Modelisation cfd des ecoulements diphasiques et des vibrations induites au sein d’un faisceau tubulaire sous ecoulement transverse

Laboratoire d'accueil : Laboratoire de Statistique et des Méthodes Avancées (LSMA)

Date : novembre 2023

Nom du doctorant : Peio BERRECHOCHEA 

La modélisation de l'écoulement eau-vapeur dans un faisceau tubulaire de GV est difficile du fait de la complexité de la configuration géométrique ; au meilleur de l’état de l’art actuel, pour des calculs industriels, il faut recourir à une approche diphasique homogène à milieux poreux. A cette échelle dite « composant », les résultats de la modélisation ne peuvent prendre en compte la configuration locale de l’écoulement diphasique : les régimes d’écoulement locaux en particulier. Il n’est donc pas possible, par exemple, d’estimer un amortissement fluide réaliste à l’aide de ce type de simulation, celui-ci étant dépendant pour un même taux de vide du régime diphasique et des tailles caractéristiques des structures gazeuses et liquides. Par ailleurs, la force engendrée par le fluide sur la paroi des tubes peut dépendre de façon très marquée de la structure de l’écoulement impactant la paroi des tubes : pour un même taux de vide, la réponse vibratoire peut varier en fonction du régime diphasique spécifique, et une approche diphasique homogène ne peut pas prendre en compte cet aspect.

Une approche de simulation à l’échelle CFD est par conséquent plus adaptée pour prédire et décrire la structure de l’écoulement lorsque l’on s’intéresse à la vibration. A une échelle géométrique réduite, cela est aujourd’hui envisageable grâce aux ressources de calcul disponibles, ainsi qu’aux approches de modélisation diphasiques récemment développées.
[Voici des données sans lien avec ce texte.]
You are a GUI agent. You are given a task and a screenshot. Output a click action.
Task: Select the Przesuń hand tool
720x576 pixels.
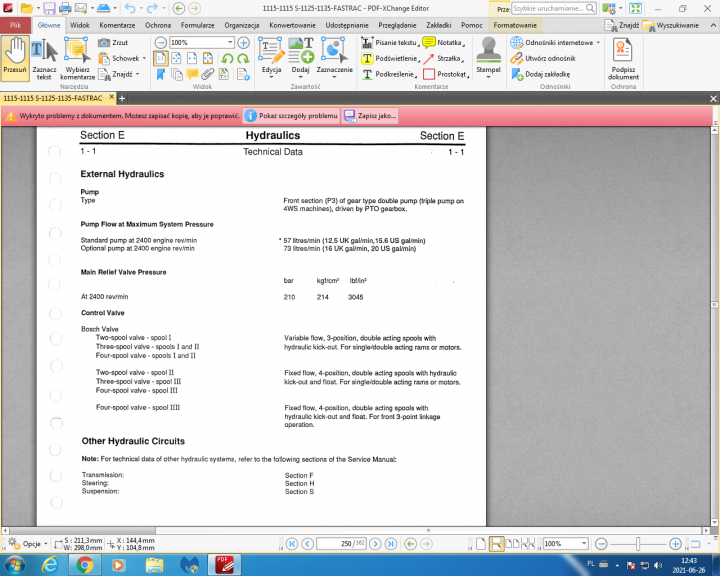coord(14,58)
L’objectif de cette thèse est l’utilisation, l’analyse et l’amélioration de méthodes CFD diphasiques dites « multi-régime », pour des configurations de type écoulement diphasique transverse au sein d’un faisceau tubulaire. Ces méthodes permettent de traiter les petites structure (bulles, gouttes) suivant une approche dite « dispersée » (la dynamique des deux phases est traitée de façon moyennée, via un taux de présence moyen et des lois de comportement permettant de décrire l’interaction entre les phases gaz et liquide), et de résoudre explicitement (de façon similaire aux approches dites « Volume Of Fluid » – VOF) les « grosses » structures diphasique (dont l’interface gaz-liquide a une taille suffisamment grande pour être reconnue et décrite par le maillage utilisé). Malgré les potentialités de ces approches, un certain nombre de difficultés de modélisation ont été identifiées lors de l’application à une configuration d’écoulement diphasique transverse à un faisceau tubulaire : un des objectifs de cette thèse est l’étude de ces aspects, l’évaluation de leur impact sur la pertinence des résultats, et la proposition d’une amélioration de la description des phénomènes physiques en jeu, si nécessaire.

L’outil retenu pour les simulations numériques est Neptune_CFD, au sein duquel des approches multi-régime sont actuellement déjà disponibles.